# need to know this asap



## crazy lady (Jan 19, 2012)

can i have everyones personal feelings on the nature of cockapoos? all the ones i have met have been friendly, livelyand sociable, however, a few people have told me that they can be manic, untrainable, and completely loopy! most people seem to think labradoodles are easier! please give your views x


----------



## francesjl (Mar 24, 2011)

With any dog its the training that counts !
Cockapoo's are friendly, sociable etc and are very trainable. Having said that my sister in law owns a very well trained labradoodle, the difference is SIZE ! Herbie, the labradoodle, can rest his chin on the kitchen work surface 
Any dog can potentially be manic and loopy and sometimes they are like children and need to let off steam !


----------



## Jukee Doodles (Apr 5, 2011)

In reality a "manic, untrainable and completely loopy" dog would normally be the result of an "owner issue" not a general dog's "nature issue" !

Don't believe the hype that Show types are more docile than Workers - there are loads of threads on here on that debate - as you can find as many alive Show types as you can docile Working types.

Equally - the "dad" element does play a part in the resultant pup's nature - we ourselves do a a much more wired Working bitch than the rest (Suzie) however mating her to Uncle Fester last year lead to two of the most chilled pups we have had (Woody II and Woodetta).

If you did have any concerns - look to visit breeders who actually own adult Cockapoos to be able to show them first hand - or better still attend one of the many Walks / Meets organised on both here / The Cockapoo Club of GB (CCGB) and by the Cockapoo Owners Club (COC) - they are generally open to everyone and you can get to meet a wide spectrum of Poos, chat to their owners and it's a great way of word-of-mouth recommendation after you narrow your search down to the "look" that appeals to you most.

Happy hunting x

Stephen x


----------



## crazy lady (Jan 19, 2012)

yes i understand that, we have already got a dog, she is 6 and still lets off steam! i think i have met up with some prejudice against cockapoos!


----------



## crazy lady (Jan 19, 2012)

Jukee Doodles said:


> In reality a "manic, untrainable and completely loopy" dog would normally be the result of an "owner issue" not a general dog's "nature issue" !
> 
> Don't believe the hype that Show types are more docile than Workers - there are loads of threads on here on that debate - as you can find as many alive Show types as you can docile Working types.
> 
> ...


thankyou so much for that? dont suppose you have a slightly older pup looking for a home?


----------



## wellerfeller (Jul 12, 2011)

You will find EVERYONE has a horror story no matter what breed you choose. As Frances has said if you put the time effort and training into your cockapoo you will have the best companion you could wish for, this goes for any and every dog what ever the type/ breed.

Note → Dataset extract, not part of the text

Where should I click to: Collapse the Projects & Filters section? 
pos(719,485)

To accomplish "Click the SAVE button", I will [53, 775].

Everyone will have an opinion but do your reasearch thoroughly and talk to people who have experience of your chosen breed. Many that give over a bad opinion of a dog have very little if any actual experience of them and normaly talk of " My friend knew of a dog and............."


----------



## Dylansmum (Oct 29, 2010)

I agree that it's a training issue - I have owned several different breeds and my cockapoo is the most trainable dog I have come across - he is really bright and just so anxious to please. However I do personally believe that they are quite high energy dogs and need a good walk at least daily, preferably twice daily. Dylan really loves to zoom around off-lead, rather than plod along at my side like some dogs do, but he is calm at home.


----------



## Jukee Doodles (Apr 5, 2011)

crazy lady said:


> thankyou so much for that? dont suppose you have a slightly older pup looking for a home?


We have Buzz, Yum-Yum and Yogi who all live with us - sorry they are not up for sale !

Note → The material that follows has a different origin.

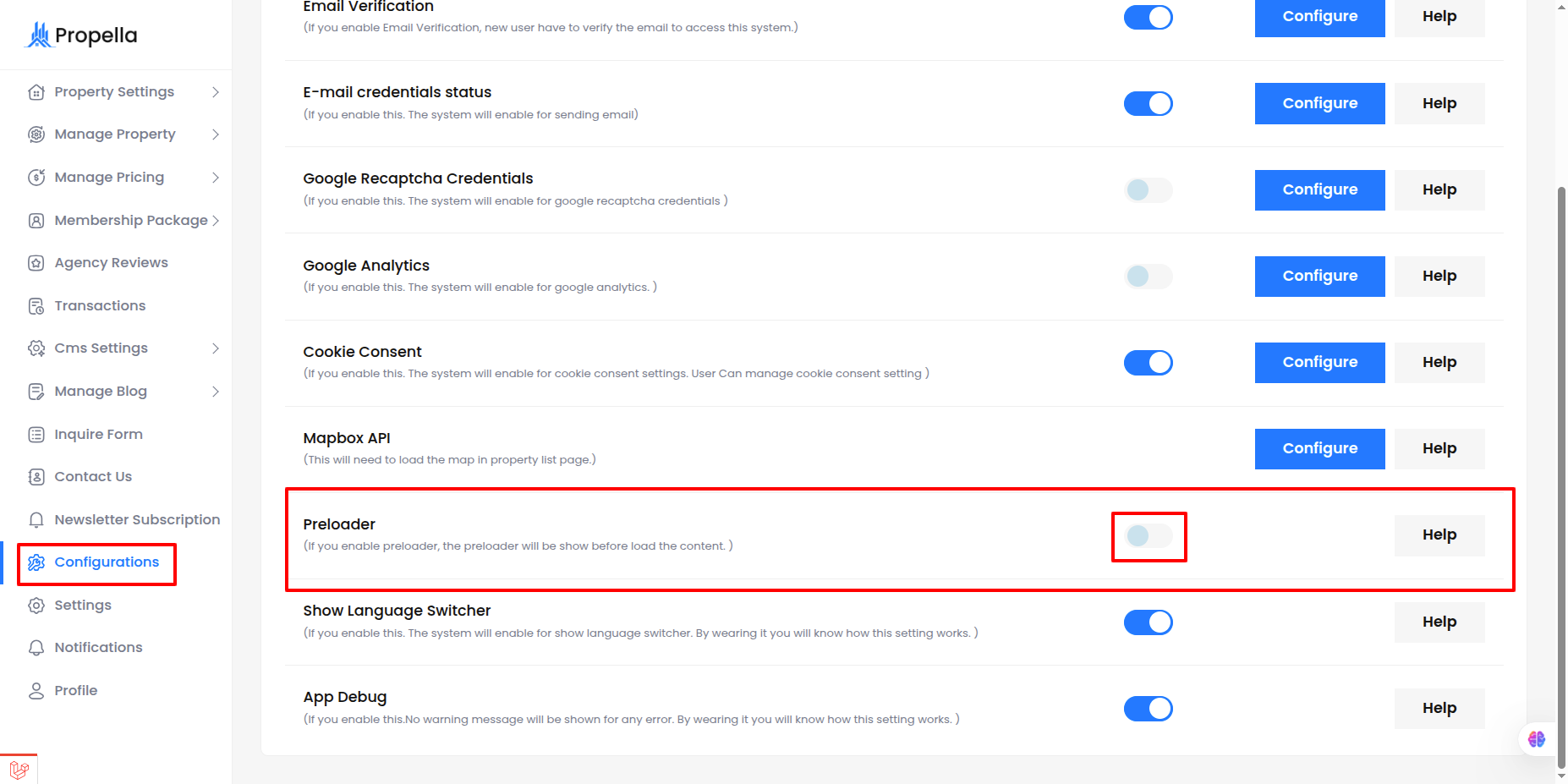Open the Laravel debug bar icon
The image size is (1568, 784).
coord(19,770)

If you contact The Cockapoo Club of GB - we are looking to create a list of people able and willing to re-home / take on an older Cockapoo - as opposed to it going into a shelter. Hopefully once this message is out there then people will come to us should they be in a position to need to re-home a dog. We already have interest in people offering to be "foster carers" for Cockapoos until their Forever Homes can be found.

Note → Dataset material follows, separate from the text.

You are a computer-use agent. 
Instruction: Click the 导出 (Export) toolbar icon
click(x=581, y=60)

The ILMC is a very useful place for finding adverts that people place for dogs needing re-homing - there are loads of members on here who actively network all that info.

Stephen xx


----------



## crazy lady (Jan 19, 2012)

thankyou ,i will do that x


----------



## JoJo (Mar 2, 2011)

Crazy Lady ... all dogs are different regardless of the breed or mix ... 

You will hear lots of things about this mix, both good and bad .. I have been told so much which I know now hand on heart is not true about cockapoos and most of it was from breeders trying to sell their pups  .. you can get more energetic cockapoos but I think manic is not how I would describe it, also the Poodle is a lively little character to be honest  

Find a good breeder and tell them about your lifestyle and tell them your requirements, if you are looking for an older cockapoo meet and spend some time with the dog before you buy, but be careful some funny adverts out there... hope that helps a little bit xxx


----------



## Janev1000 (Oct 4, 2011)

People who say these things usually have no experience of the breed. I've heard more people saying that labradoodles are more loopy and hyper but they have been from people who've never owned a poodle cross. I've yet to meet a cockapoo owner who have said anything like that and all have said how much they are enjoying this particular breed and how great they've been with their children, easy to train, etc.


----------